▶ **Try it**: Nothing in the data may be altered; restate all of it exactly.

[Stored items]

■ ■ ■ ■ ■ ■ ■

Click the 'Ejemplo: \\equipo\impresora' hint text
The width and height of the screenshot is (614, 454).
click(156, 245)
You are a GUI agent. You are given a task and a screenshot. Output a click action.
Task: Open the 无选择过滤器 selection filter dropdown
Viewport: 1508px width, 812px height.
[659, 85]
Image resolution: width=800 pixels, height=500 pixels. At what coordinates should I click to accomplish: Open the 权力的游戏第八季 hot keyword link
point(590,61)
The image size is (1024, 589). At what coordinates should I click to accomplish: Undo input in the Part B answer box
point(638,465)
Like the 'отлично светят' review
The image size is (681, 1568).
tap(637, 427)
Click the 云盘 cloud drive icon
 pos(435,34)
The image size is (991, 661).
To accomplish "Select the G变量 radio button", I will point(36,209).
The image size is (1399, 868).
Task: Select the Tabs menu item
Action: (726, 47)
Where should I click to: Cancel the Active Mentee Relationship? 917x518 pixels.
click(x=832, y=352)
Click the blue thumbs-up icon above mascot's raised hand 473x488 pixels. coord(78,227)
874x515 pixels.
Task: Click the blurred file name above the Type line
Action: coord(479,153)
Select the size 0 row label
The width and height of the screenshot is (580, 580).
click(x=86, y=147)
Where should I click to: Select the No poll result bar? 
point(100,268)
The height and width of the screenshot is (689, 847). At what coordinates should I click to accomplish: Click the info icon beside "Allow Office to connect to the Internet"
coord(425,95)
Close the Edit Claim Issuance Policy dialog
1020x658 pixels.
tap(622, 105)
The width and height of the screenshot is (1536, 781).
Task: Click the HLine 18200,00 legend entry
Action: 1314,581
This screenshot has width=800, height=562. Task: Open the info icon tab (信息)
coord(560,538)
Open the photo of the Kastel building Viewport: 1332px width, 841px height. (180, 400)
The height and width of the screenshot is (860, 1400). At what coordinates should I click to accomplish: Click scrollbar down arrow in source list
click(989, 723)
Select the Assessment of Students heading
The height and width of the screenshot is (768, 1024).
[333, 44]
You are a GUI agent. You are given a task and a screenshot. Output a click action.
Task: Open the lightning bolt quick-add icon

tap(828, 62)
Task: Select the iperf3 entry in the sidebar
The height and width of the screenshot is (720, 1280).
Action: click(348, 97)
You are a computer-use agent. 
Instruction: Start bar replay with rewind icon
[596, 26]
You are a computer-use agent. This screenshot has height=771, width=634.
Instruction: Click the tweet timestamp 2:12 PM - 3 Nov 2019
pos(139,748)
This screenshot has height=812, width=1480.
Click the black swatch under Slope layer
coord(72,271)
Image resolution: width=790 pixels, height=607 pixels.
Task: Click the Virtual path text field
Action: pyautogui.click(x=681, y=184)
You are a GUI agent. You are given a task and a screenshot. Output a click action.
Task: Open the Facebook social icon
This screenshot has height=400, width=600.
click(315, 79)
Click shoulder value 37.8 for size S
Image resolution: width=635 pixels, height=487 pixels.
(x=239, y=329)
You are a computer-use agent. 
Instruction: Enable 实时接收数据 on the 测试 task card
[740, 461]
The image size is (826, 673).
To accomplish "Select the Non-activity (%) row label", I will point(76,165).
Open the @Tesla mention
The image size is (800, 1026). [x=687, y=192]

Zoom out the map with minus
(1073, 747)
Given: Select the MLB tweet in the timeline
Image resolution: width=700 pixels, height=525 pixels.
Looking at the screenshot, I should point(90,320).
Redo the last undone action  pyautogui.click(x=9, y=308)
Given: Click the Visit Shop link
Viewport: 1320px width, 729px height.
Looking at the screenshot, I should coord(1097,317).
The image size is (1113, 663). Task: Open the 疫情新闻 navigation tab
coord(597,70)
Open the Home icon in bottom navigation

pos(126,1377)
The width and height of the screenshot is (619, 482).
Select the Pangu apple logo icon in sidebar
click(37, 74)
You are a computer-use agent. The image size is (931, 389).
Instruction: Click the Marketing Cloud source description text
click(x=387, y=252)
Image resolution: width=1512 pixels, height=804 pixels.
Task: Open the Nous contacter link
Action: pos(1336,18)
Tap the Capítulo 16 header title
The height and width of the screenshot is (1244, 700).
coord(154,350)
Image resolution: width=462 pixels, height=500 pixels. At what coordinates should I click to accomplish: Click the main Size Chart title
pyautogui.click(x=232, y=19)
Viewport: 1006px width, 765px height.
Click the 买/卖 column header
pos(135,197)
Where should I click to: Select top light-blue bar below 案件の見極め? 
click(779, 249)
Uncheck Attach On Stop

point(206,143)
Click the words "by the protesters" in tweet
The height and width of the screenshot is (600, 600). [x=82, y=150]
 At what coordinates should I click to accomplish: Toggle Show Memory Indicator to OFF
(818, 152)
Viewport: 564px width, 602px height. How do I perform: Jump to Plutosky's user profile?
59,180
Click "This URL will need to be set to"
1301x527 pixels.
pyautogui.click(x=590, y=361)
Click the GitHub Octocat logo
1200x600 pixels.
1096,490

■ ■ ■ ■ ■ ■ ■

▶ **Answer space**:
Click the 'Ejemplo: \\equipo\impresora' hint text
The width and height of the screenshot is (614, 454).
click(156, 245)
You are a GUI agent. You are given a task and a screenshot. Output a click action.
Task: Open the 无选择过滤器 selection filter dropdown
Viewport: 1508px width, 812px height.
[659, 85]
Image resolution: width=800 pixels, height=500 pixels. At what coordinates should I click to accomplish: Open the 权力的游戏第八季 hot keyword link
point(590,61)
The image size is (1024, 589). At what coordinates should I click to accomplish: Undo input in the Part B answer box
point(638,465)
Like the 'отлично светят' review
The image size is (681, 1568).
tap(637, 427)
Click the 云盘 cloud drive icon
 pos(435,34)
The image size is (991, 661).
To accomplish "Select the G变量 radio button", I will point(36,209).
The image size is (1399, 868).
Task: Select the Tabs menu item
Action: (726, 47)
Where should I click to: Cancel the Active Mentee Relationship? 917x518 pixels.
click(x=832, y=352)
Click the blue thumbs-up icon above mascot's raised hand 473x488 pixels. coord(78,227)
874x515 pixels.
Task: Click the blurred file name above the Type line
Action: coord(479,153)
Select the size 0 row label
The width and height of the screenshot is (580, 580).
click(x=86, y=147)
Where should I click to: Select the No poll result bar? 
point(100,268)
The height and width of the screenshot is (689, 847). At what coordinates should I click to accomplish: Click the info icon beside "Allow Office to connect to the Internet"
coord(425,95)
Close the Edit Claim Issuance Policy dialog
1020x658 pixels.
tap(622, 105)
The width and height of the screenshot is (1536, 781).
Task: Click the HLine 18200,00 legend entry
Action: 1314,581
This screenshot has width=800, height=562. Task: Open the info icon tab (信息)
coord(560,538)
Open the photo of the Kastel building Viewport: 1332px width, 841px height. (180, 400)
The height and width of the screenshot is (860, 1400). At what coordinates should I click to accomplish: Click scrollbar down arrow in source list
click(989, 723)
Select the Assessment of Students heading
The height and width of the screenshot is (768, 1024).
[333, 44]
You are a GUI agent. You are given a task and a screenshot. Output a click action.
Task: Open the lightning bolt quick-add icon

tap(828, 62)
Task: Select the iperf3 entry in the sidebar
The height and width of the screenshot is (720, 1280).
Action: click(348, 97)
You are a computer-use agent. 
Instruction: Start bar replay with rewind icon
[596, 26]
You are a computer-use agent. This screenshot has height=771, width=634.
Instruction: Click the tweet timestamp 2:12 PM - 3 Nov 2019
pos(139,748)
This screenshot has height=812, width=1480.
Click the black swatch under Slope layer
coord(72,271)
Image resolution: width=790 pixels, height=607 pixels.
Task: Click the Virtual path text field
Action: pyautogui.click(x=681, y=184)
You are a GUI agent. You are given a task and a screenshot. Output a click action.
Task: Open the Facebook social icon
This screenshot has height=400, width=600.
click(315, 79)
Click shoulder value 37.8 for size S
Image resolution: width=635 pixels, height=487 pixels.
(x=239, y=329)
You are a computer-use agent. 
Instruction: Enable 实时接收数据 on the 测试 task card
[740, 461]
The image size is (826, 673).
To accomplish "Select the Non-activity (%) row label", I will point(76,165).
Open the @Tesla mention
The image size is (800, 1026). [x=687, y=192]

Zoom out the map with minus
(1073, 747)
Given: Select the MLB tweet in the timeline
Image resolution: width=700 pixels, height=525 pixels.
Looking at the screenshot, I should point(90,320).
Redo the last undone action  pyautogui.click(x=9, y=308)
Given: Click the Visit Shop link
Viewport: 1320px width, 729px height.
Looking at the screenshot, I should coord(1097,317).
The image size is (1113, 663). Task: Open the 疫情新闻 navigation tab
coord(597,70)
Open the Home icon in bottom navigation

pos(126,1377)
The width and height of the screenshot is (619, 482).
Select the Pangu apple logo icon in sidebar
click(37, 74)
You are a computer-use agent. The image size is (931, 389).
Instruction: Click the Marketing Cloud source description text
click(x=387, y=252)
Image resolution: width=1512 pixels, height=804 pixels.
Task: Open the Nous contacter link
Action: pos(1336,18)
Tap the Capítulo 16 header title
The height and width of the screenshot is (1244, 700).
coord(154,350)
Image resolution: width=462 pixels, height=500 pixels. At what coordinates should I click to accomplish: Click the main Size Chart title
pyautogui.click(x=232, y=19)
Viewport: 1006px width, 765px height.
Click the 买/卖 column header
pos(135,197)
Where should I click to: Select top light-blue bar below 案件の見極め? 
click(779, 249)
Uncheck Attach On Stop

point(206,143)
Click the words "by the protesters" in tweet
The height and width of the screenshot is (600, 600). [x=82, y=150]
 At what coordinates should I click to accomplish: Toggle Show Memory Indicator to OFF
(818, 152)
Viewport: 564px width, 602px height. How do I perform: Jump to Plutosky's user profile?
59,180
Click "This URL will need to be set to"
1301x527 pixels.
pyautogui.click(x=590, y=361)
Click the GitHub Octocat logo
1200x600 pixels.
1096,490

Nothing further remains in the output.